INVIVO EVIDENCE FOR FUNCTIONAL HETEROGENEITY OF TRANSFERRIN-BOUND IRON .4. SELECTIVE UPTAKE BY ERYTHROID PRECURSORS OF RADIOIRON FROM PORTAL-VEIN PLASMA TRANSFERRIN DURING INTESTINAL IRON-ABSORPTION

Abstract

The Fletcher-Huehns hypothesis predicts that Fe absorbed by the intestine is delivered selectively to the erythroblast-oriented Fe-binding site of transferrin in portal plasma. This prediction was tested in rats by measuring in vitro the rate and amount of 59Fe taken up by reticulocytes and bone marrow erythroblasts from selectively labeled portal plasma and randomly labeled peripheral plasma.
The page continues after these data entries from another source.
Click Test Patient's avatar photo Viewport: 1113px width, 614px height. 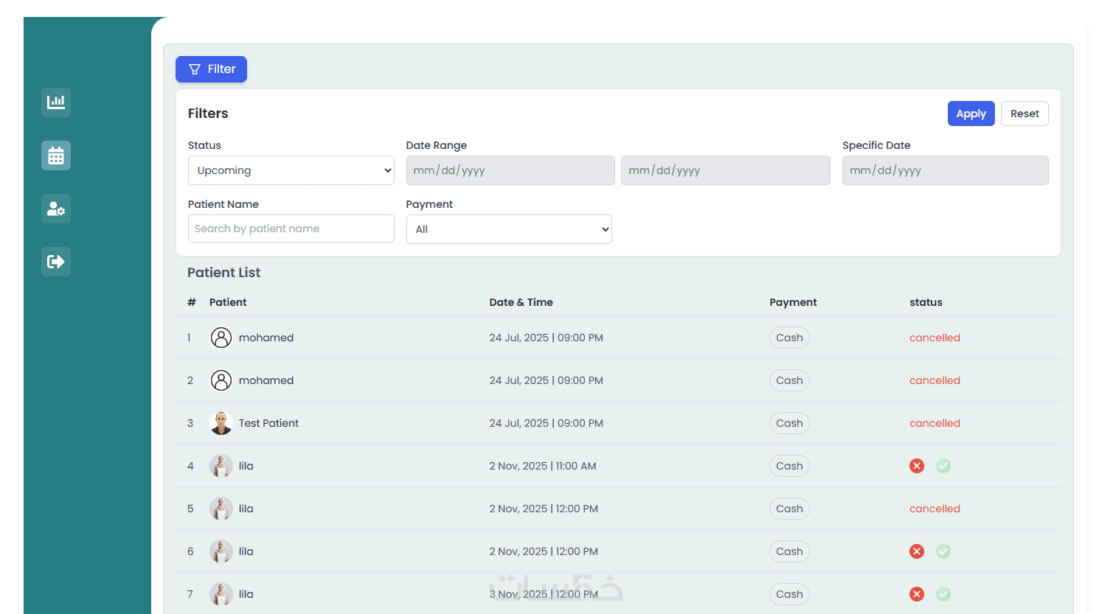pyautogui.click(x=221, y=423)
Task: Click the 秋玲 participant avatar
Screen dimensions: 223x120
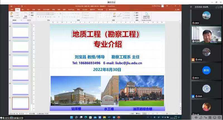Action: tap(206, 70)
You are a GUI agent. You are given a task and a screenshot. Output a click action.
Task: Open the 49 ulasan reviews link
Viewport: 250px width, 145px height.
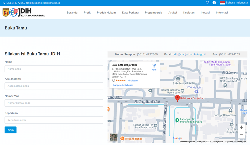click(x=133, y=81)
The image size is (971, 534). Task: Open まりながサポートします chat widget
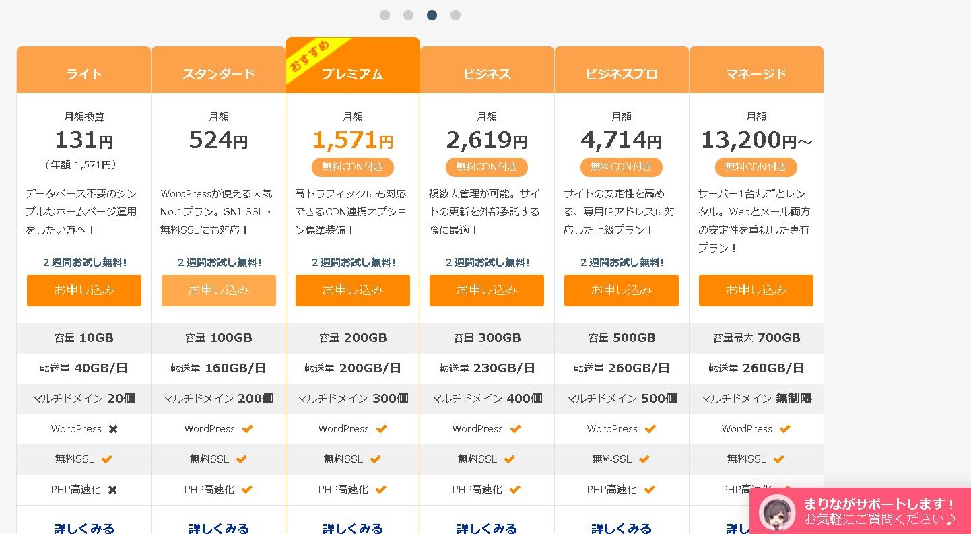tap(879, 512)
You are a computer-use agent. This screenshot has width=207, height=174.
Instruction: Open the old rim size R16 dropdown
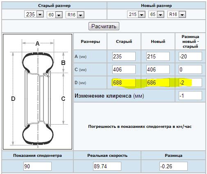click(x=75, y=15)
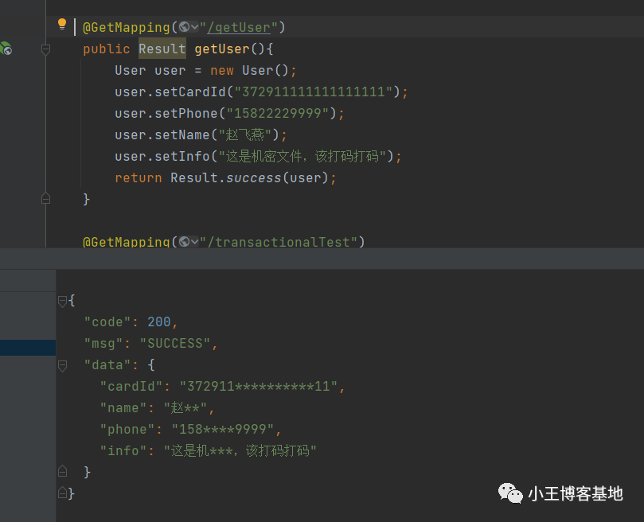
Task: Click the fold end marker beside data closing brace
Action: point(62,471)
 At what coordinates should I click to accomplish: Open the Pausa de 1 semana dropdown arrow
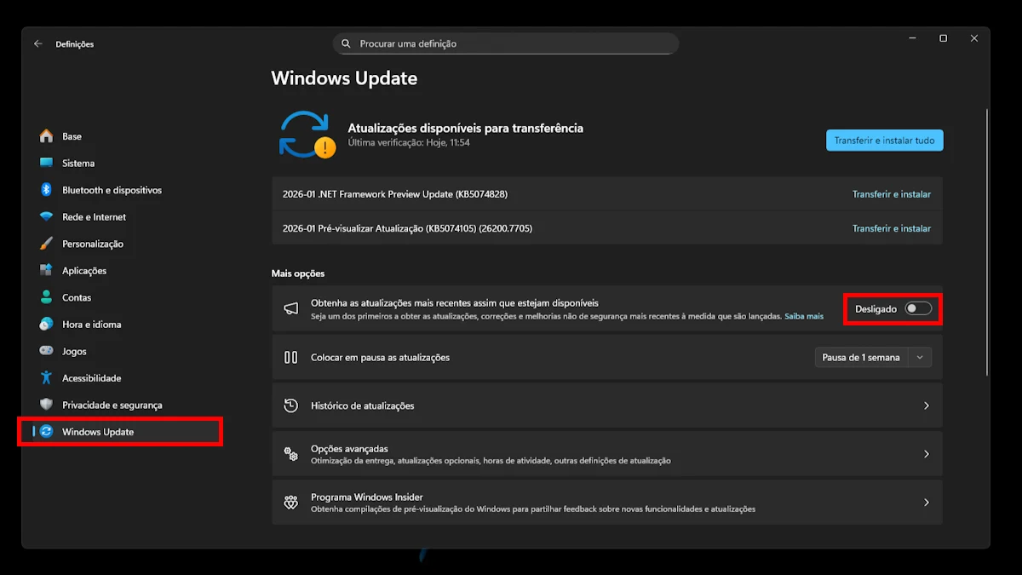tap(920, 358)
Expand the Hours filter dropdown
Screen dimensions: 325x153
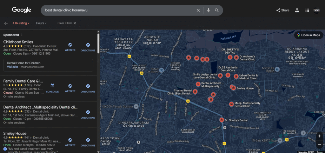(x=41, y=23)
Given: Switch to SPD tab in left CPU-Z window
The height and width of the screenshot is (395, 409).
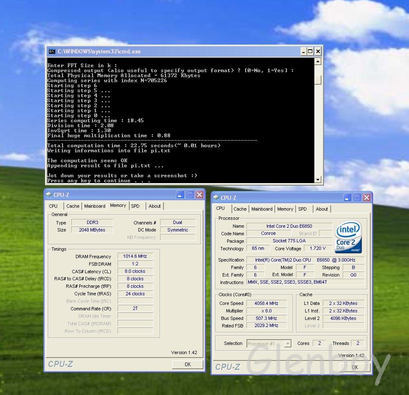Looking at the screenshot, I should pos(135,206).
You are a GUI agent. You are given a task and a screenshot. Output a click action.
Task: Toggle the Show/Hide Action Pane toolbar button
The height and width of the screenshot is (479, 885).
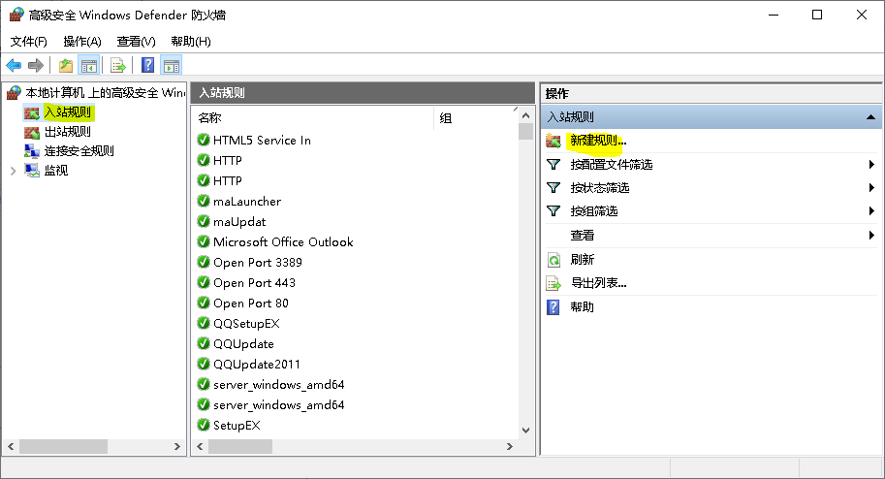(x=172, y=65)
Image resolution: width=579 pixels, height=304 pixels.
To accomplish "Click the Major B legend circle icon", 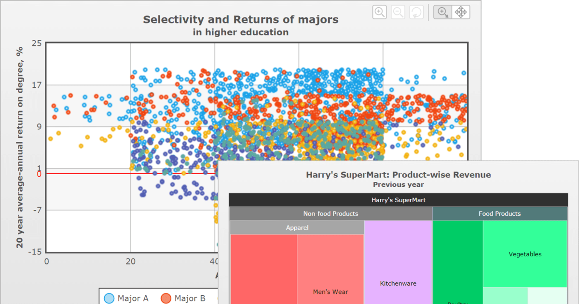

Portal plasma transferrin was significantly more effective than peripheral plasma in delivering 59Fe to both reticulocytes and marrow erythroblasts; on a per-cell basis the erythroblasts took up about 5 times more 59Fe. Fe-deficient reticulocytes were more avid but less discriminating than Fe-replete reticulocytes in uptake of Fe from the 2 plasma sources. When injected into normal test rats in vivo, 59Fe from portal plasma was preferentially removed by red cell precursors and preferentially incorporated into heme extracted from marrow and spleen. These results support the concept of selective release of Fe to erythroblast-oriented binding sites of portal plasma transferrin by intestinal cells during absorption. Combined with previously demonstrated selective tissue uptake of Fe from transferrin, these experiments offer strong support for the active role of transferrin in the rat''s internal Fe exchange.